In 2005, he made international headlines when he filed a class-action lawsuit against authorities in Linyi, Shandong province, for enforcing the one-child policy excessively.

He was put under house arrest from September 2005 to March 2006 as a result of this case. He was charged with “damaging property and forming a crowd to disrupt traffic” and sentenced to 4 years and 3 months in prison in June 2006.

He was released in 2010 after completing his full sentence, but he was held under house arrest at his home in Dongshigu village.

Chen received international attention as a result of this event. His release has been requested by the US State Department, the British Foreign Secretary, Human Rights Watch, and Amnesty International.

Chen escaped and fled to the US Embassy in Beijing in April 2012 while still under house arrest. He was officially permitted to study in the United States after talks with the Chinese government. On May 19, 2012, the US government granted Chen and his family visas, and the family relocated to New York City.New York University offered him a place as a visiting scholar.

The Barefoot Lawyer, his memoir, was published in March 2015.

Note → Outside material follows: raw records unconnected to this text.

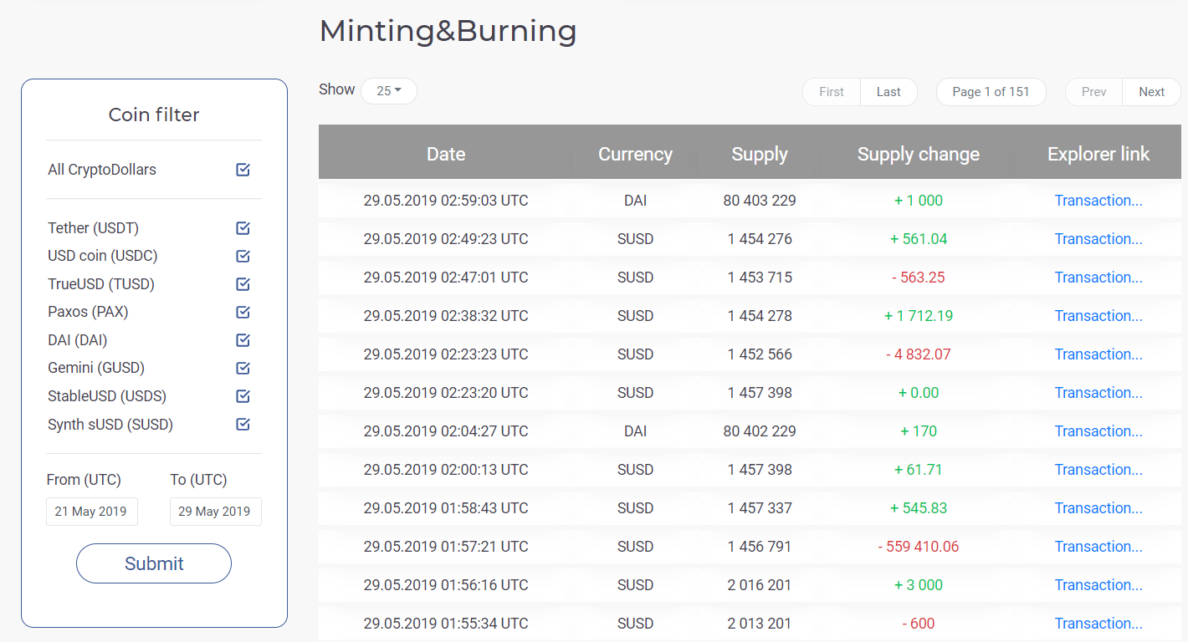Uncheck the All CryptoDollars checkbox

pos(243,170)
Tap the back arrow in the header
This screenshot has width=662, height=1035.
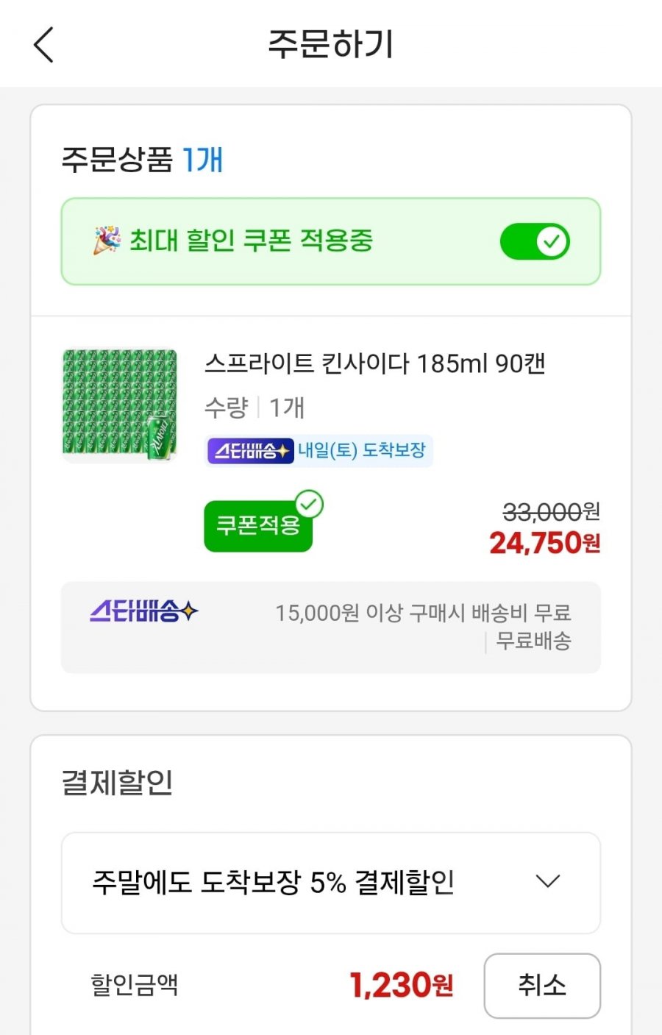(x=44, y=45)
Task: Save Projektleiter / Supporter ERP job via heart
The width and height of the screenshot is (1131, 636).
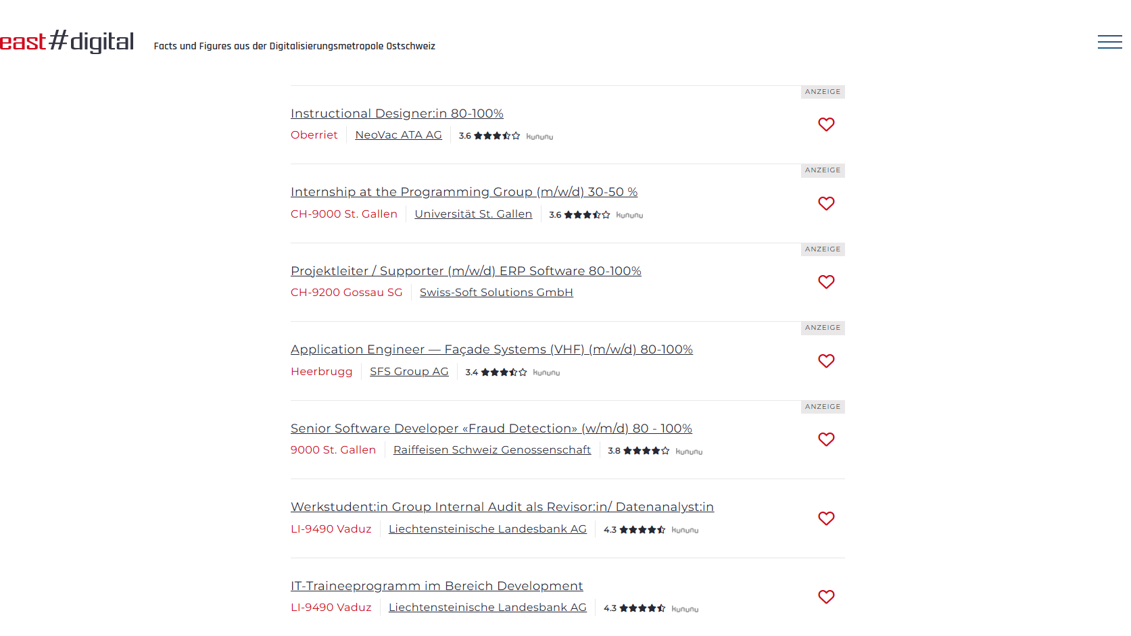Action: tap(826, 282)
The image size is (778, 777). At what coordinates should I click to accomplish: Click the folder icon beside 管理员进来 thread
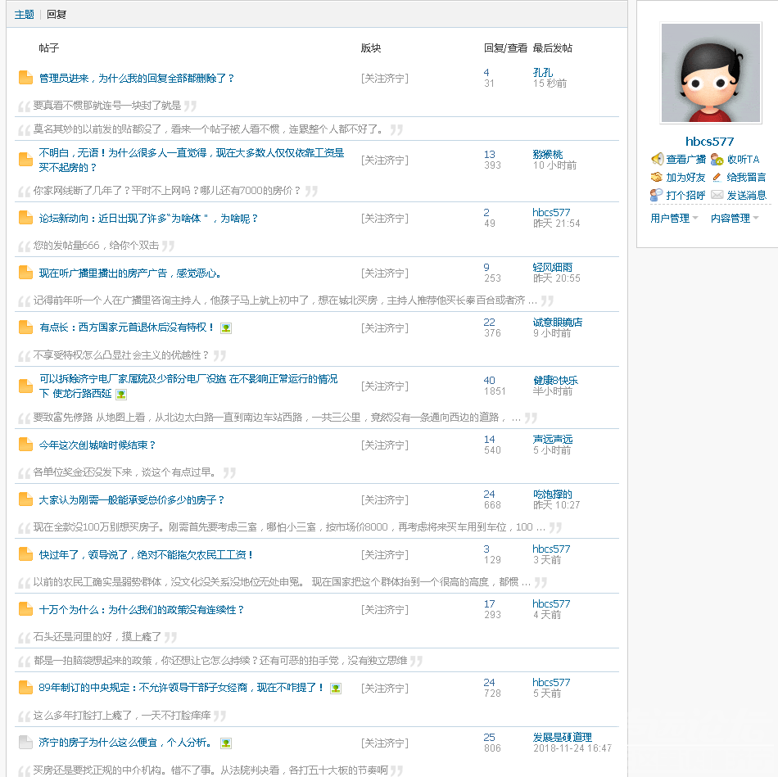25,79

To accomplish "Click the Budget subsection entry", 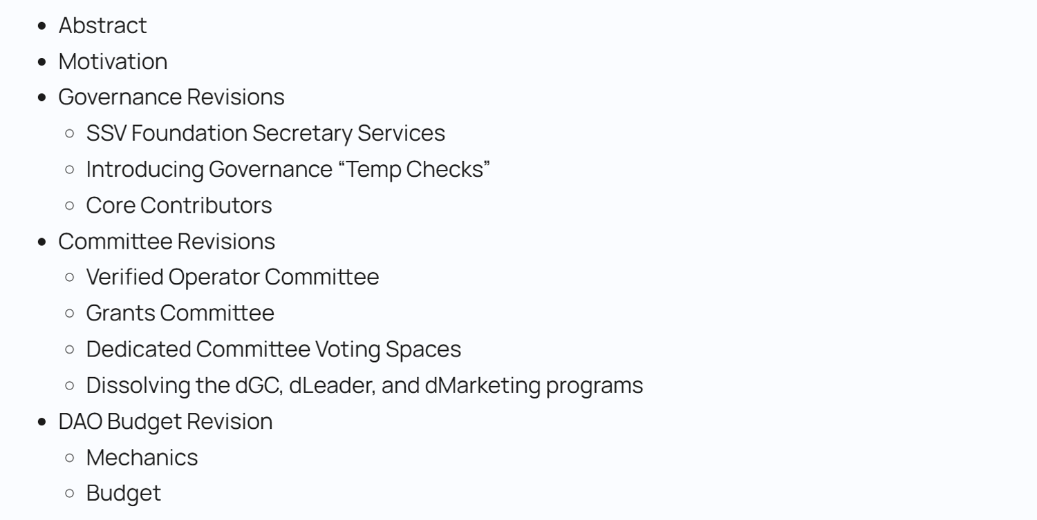I will coord(123,493).

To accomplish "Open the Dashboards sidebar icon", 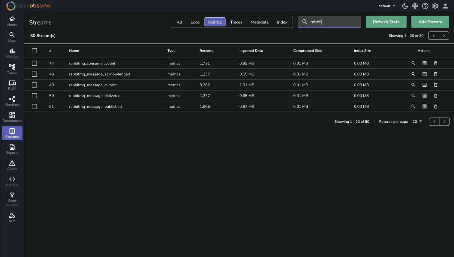I will [x=12, y=117].
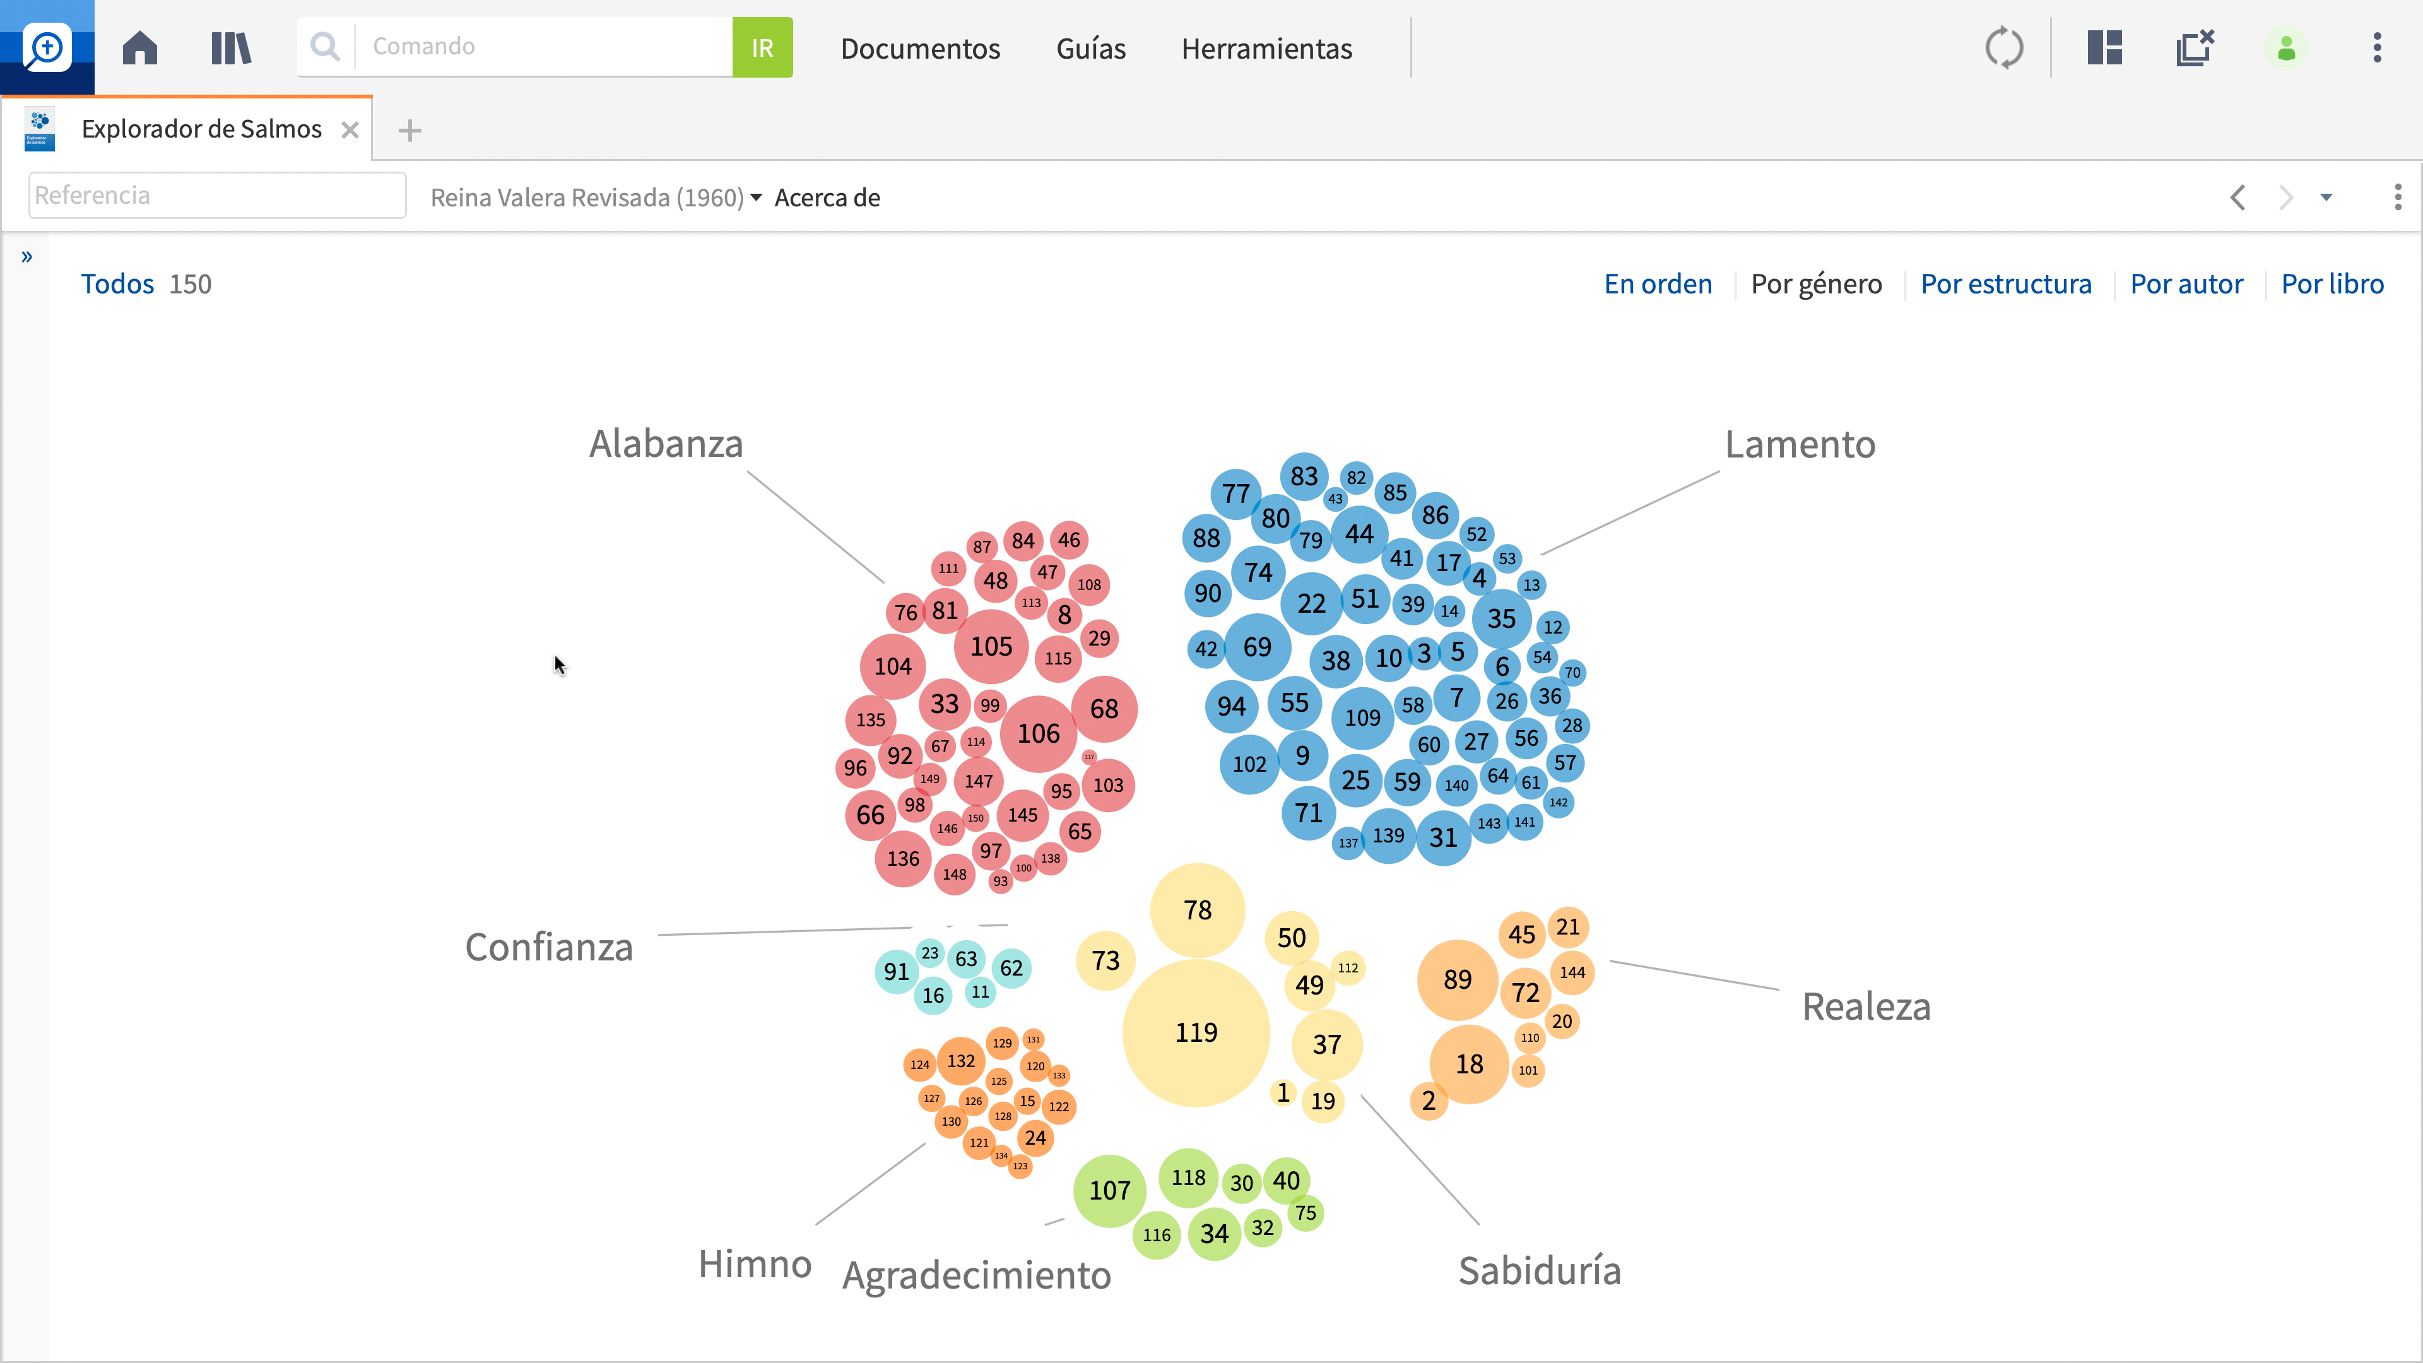Open the user account icon
The image size is (2423, 1363).
[2287, 48]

On May 29, 2012, he wrote an editorial in the New York Times criticizing China’s government and Communist Party for the “lawless punishment inflicted on himself and his family over the past seven years.”

In October 2013, he accepted an offer from the Witherspoon Institute in Princeton, New Jersey. At the Witherspoon Institute, he was appointed a Distinguished Senior Fellow in Human Rights.

He also became a Senior Distinguished Advisor at the Lantos Foundation for Human Rights and Justice and a Visiting Fellow at the Catholic University of America’s Institute for Policy Research and Catholic Studies.

On October 16, 2013, he made his first public appearance as a Distinguished Senior Fellow at the Witherspoon Institute, when he gave a public lecture at Princeton University titled “China and the World in the Twenty-First Century: The Next Human Rights Revolution.”

In August 2020, he spoke at the Republican National Convention.

Chen Guangcheng is a married man.

In 2001, Chen Guangcheng met his future wife, Yuan Weijing. Yuan was invited to a radio talk show to discuss her difficulties finding work after graduating from Shandong’s Chemistry Institute’s foreign language department. Chen had heard the interview and had reached out to Yuan. Chen spoke about his struggles as a blind man working for minimum wage. Their meeting had an effect on Yuan. In 2003, the pair decided to elope. Chen Kerui, Yuan’s first child, was born in 2003. Chen Kesi was the couple’s second child, a daughter, born in 2005. The couple’s second child was born in violation of China’s one-child policy.